Ao Chefe Maior do Estado brasileiro também foi feito o apelo. Quando de sua visita ao Estado do Rio Grande do Norte, em 13 de fevereiro de 2009, foram entregues dois documentos ao Excelentíssimo Presidente da República: um pedido dos Parlamentares (assinado por oito Deputados Federais, três Senadores e a Governadora do Estado do RN) e outro dos servidores (com mais de duzentas assinaturas). Passados trintas dias, nenhuma resposta foi dada nenhuma perspectiva de solução foi acionada. A única certeza que se teve foi à constatação de que vivemos uma verdadeira ditadura civil camuflada, pois para se fazer chegar às mãos do Presidente esse documento (se é que chegou), os servidores sofreram os mais diversos tipos de humilhação, constrangimento e truculência por parte dos organizadores e seguranças do Presidente. O ônibus que levava os funcionários foi interceptado quilômetros antes do local do evento. Os servidores (a sua maioria com mais de sessenta anos de idade e inválidos) foram revistados e impedidos de se manifestarem. As faixas foram apreendidas e o Diretor do Sindicato detido. Tratados como se marginais fossem, quando o único objetivo era pacificamente chamar a atenção do presidente e entregar o documento, os servidores assistiram a uma verdadeira demonstração de autoritarismo somente vista em regime ditatorial.
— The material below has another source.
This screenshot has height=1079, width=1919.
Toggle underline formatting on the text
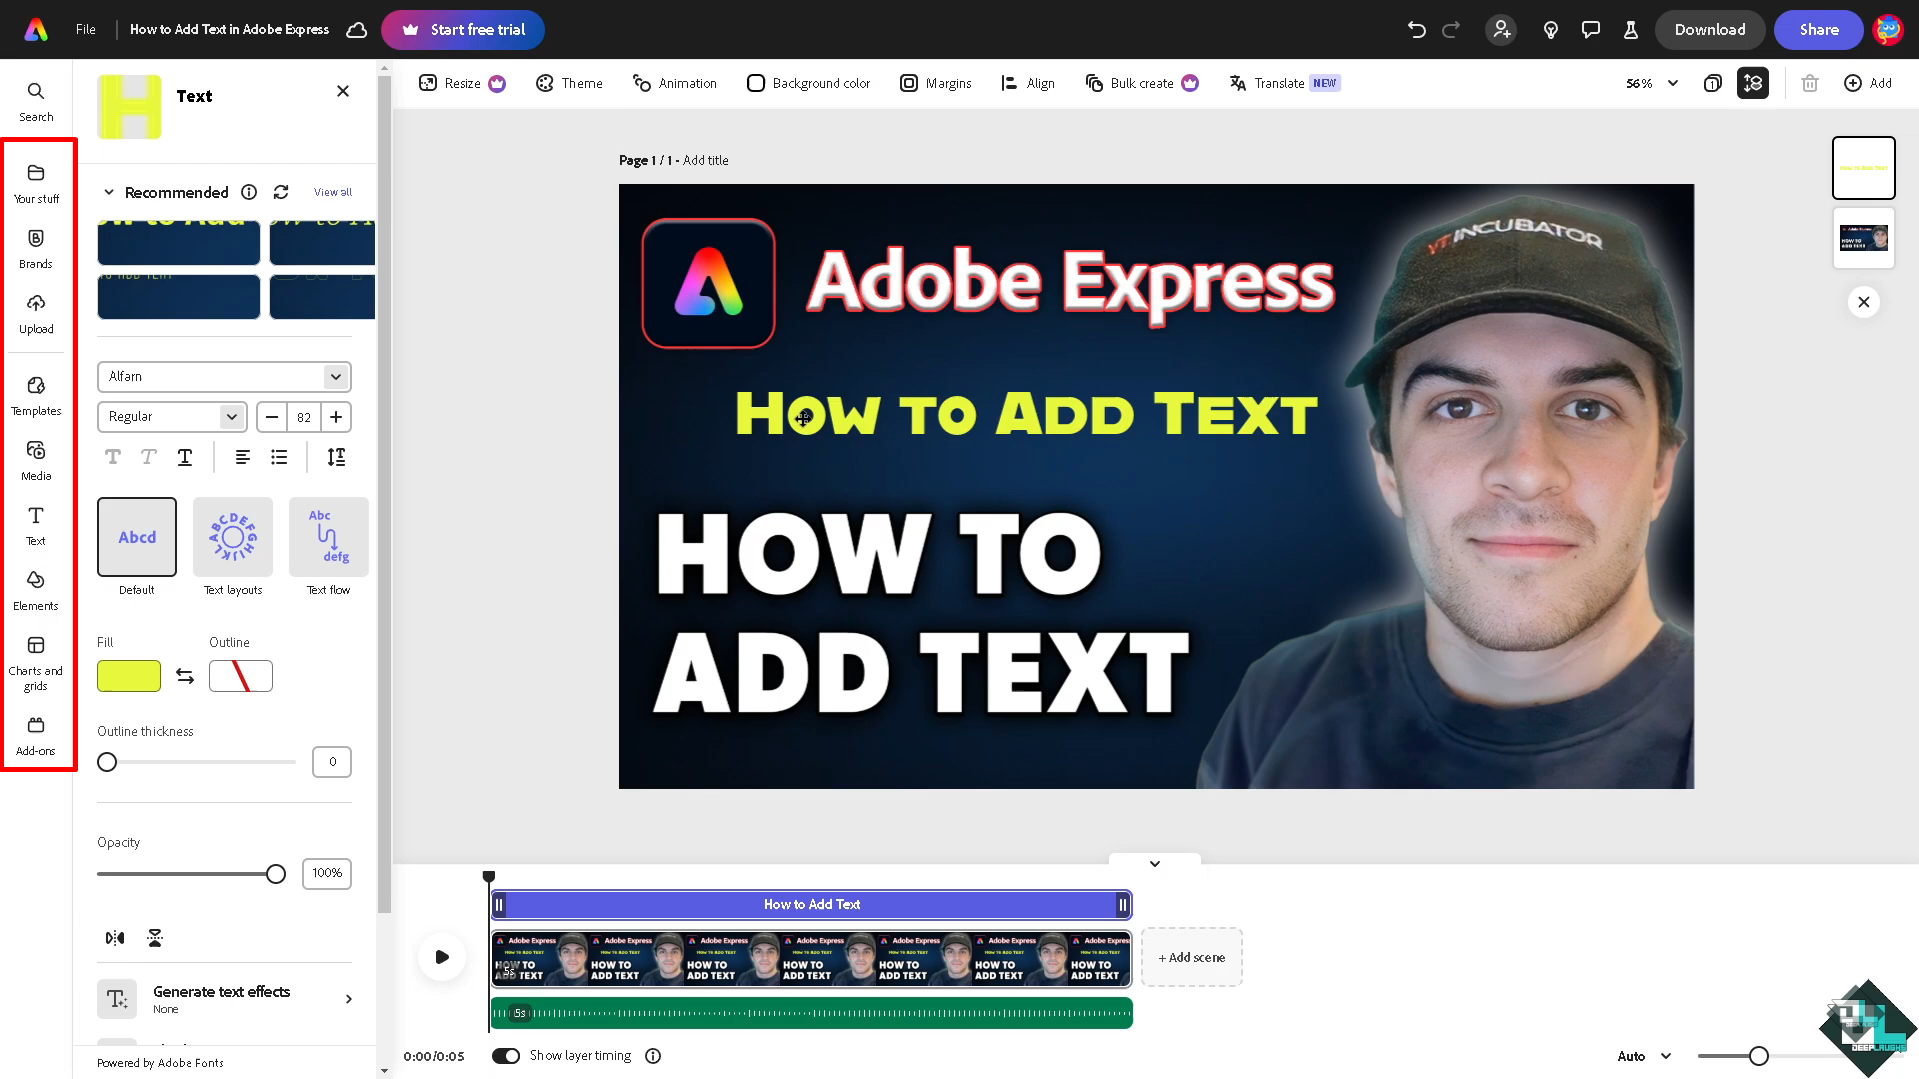click(184, 457)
O que se conclui de tudo o quanto foi exposto é que a AGU extrapola seu
limite de competência – de Assessoria Jurídica à União – passando a INTERPRETAR decisões judiciais, alterando sentenças, caracterizando um ato de autoridade ilegal e de abuso de poder. E que o INSS – leia-se seus Procuradores e Dirigentes – se esconde covardemente e subservientemente sob as ordens da AGU para atingir seus objetivos mais mesquinhos.
O mais grave, ainda, é que em nenhum momento foi levada em consideração a situação do Servidor, que tanto serviço prestou e presta à Instituição, que teve usurpado de seu patrimônio o seu sustento.
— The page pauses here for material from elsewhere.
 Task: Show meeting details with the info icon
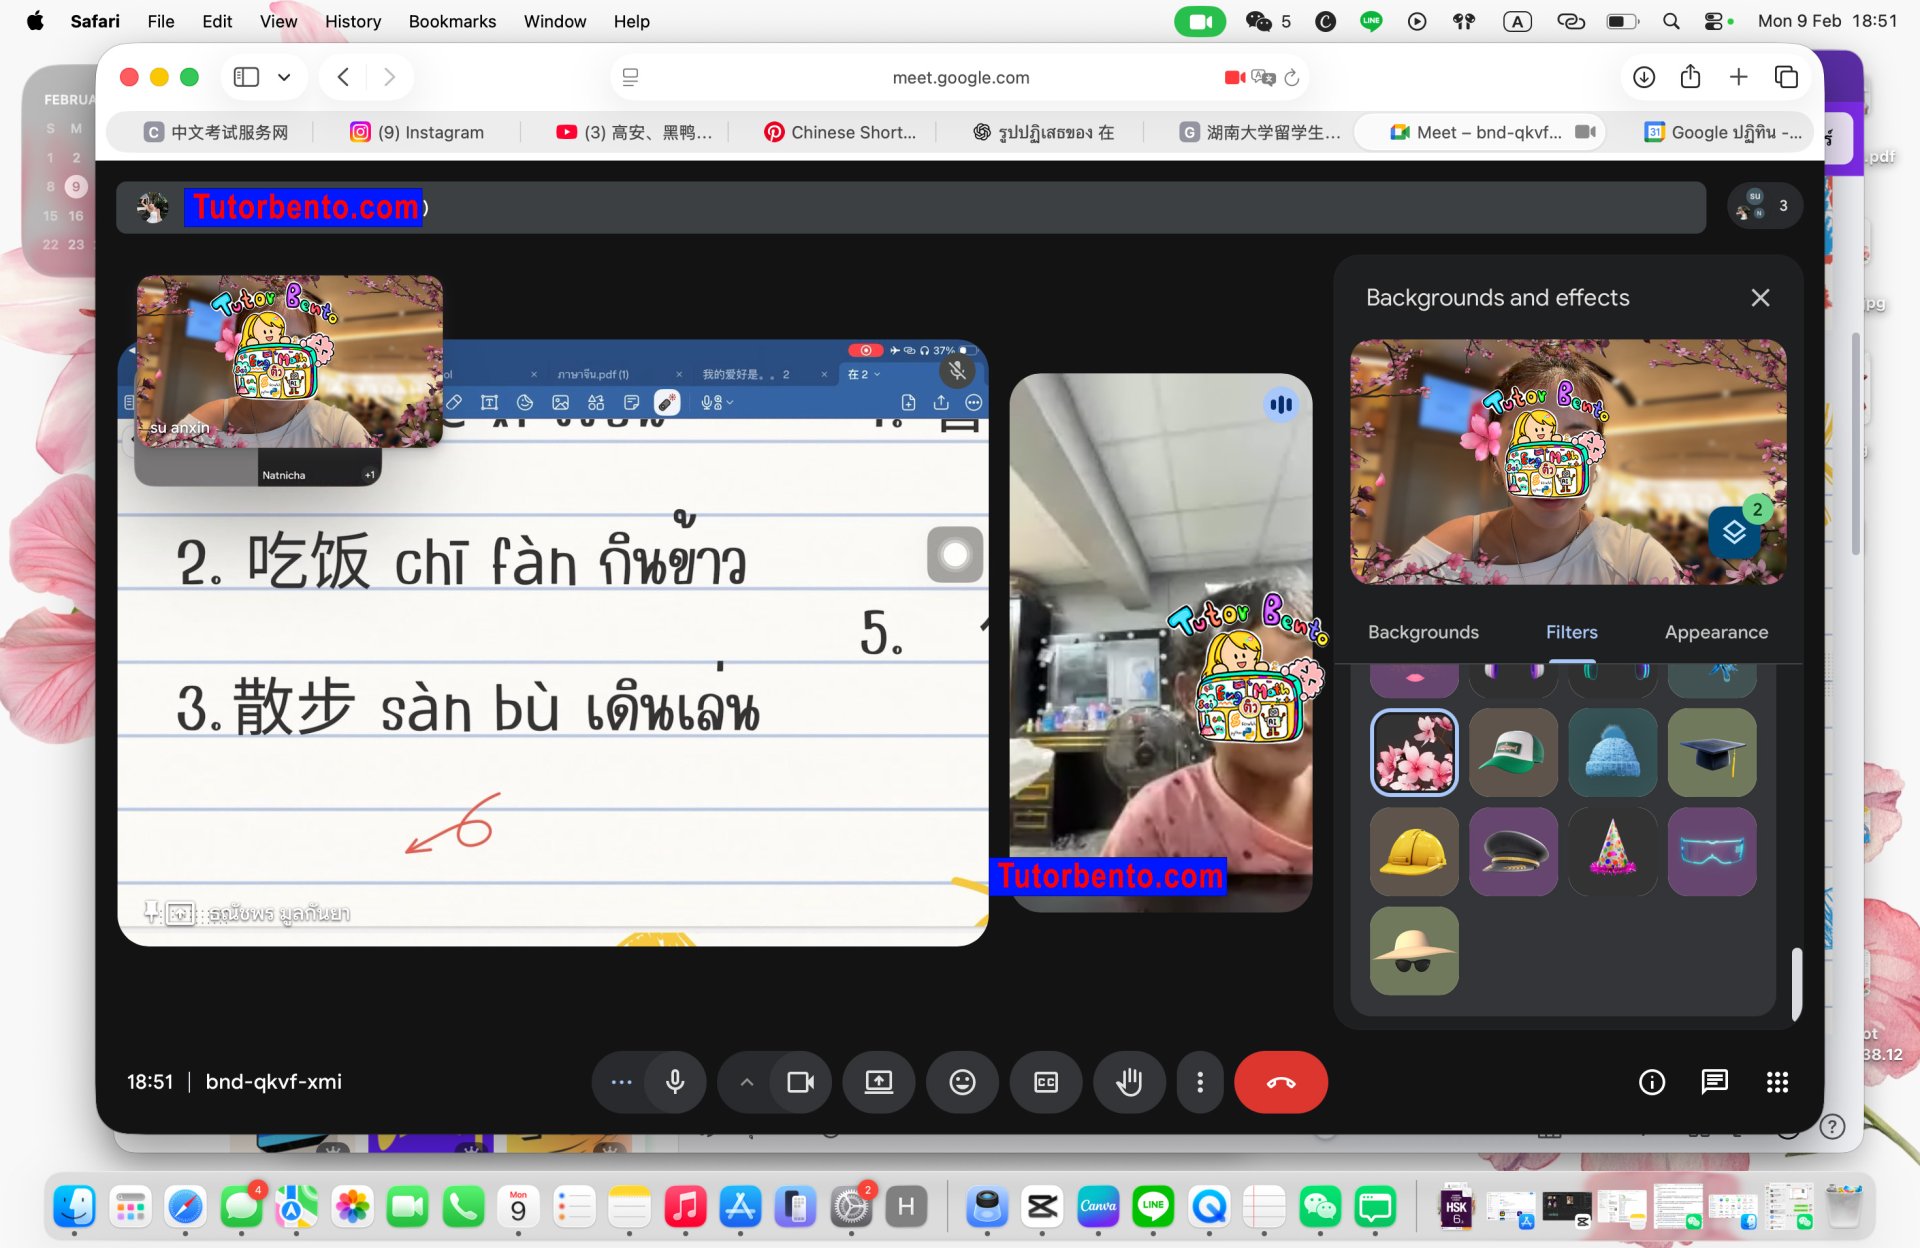pos(1651,1082)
De outra parte, a citada vantagem integra o patrimônio de cada titular desse direito e como tal, se tornou bem, que pertence a cada um, o que atrai, em seu favor, a incidência de duas garantias constitucionais:
“Art. 5º…
LIV – Ninguém será privado da liberdade ou de seus bens sem o devido processo legal;
LIV – Aos litigantes, em processo judicial ou administrativo, e aos acusados em geral, são assegurados o contraditório e a ampla defesa com os meios e recursos a elas inerentes.” (Grifo nosso).
À vista de tudo quanto foi descrito, não se pode deixar de concluir que o ato administrativo de desincorporação se reveste de violenta inconstitucionalidade, afronta o direito adquirido, a coisa julgada e a irredutibilidade remuneratória dos Servidores, além de ser um atentado à Segurança Jurídica deste País.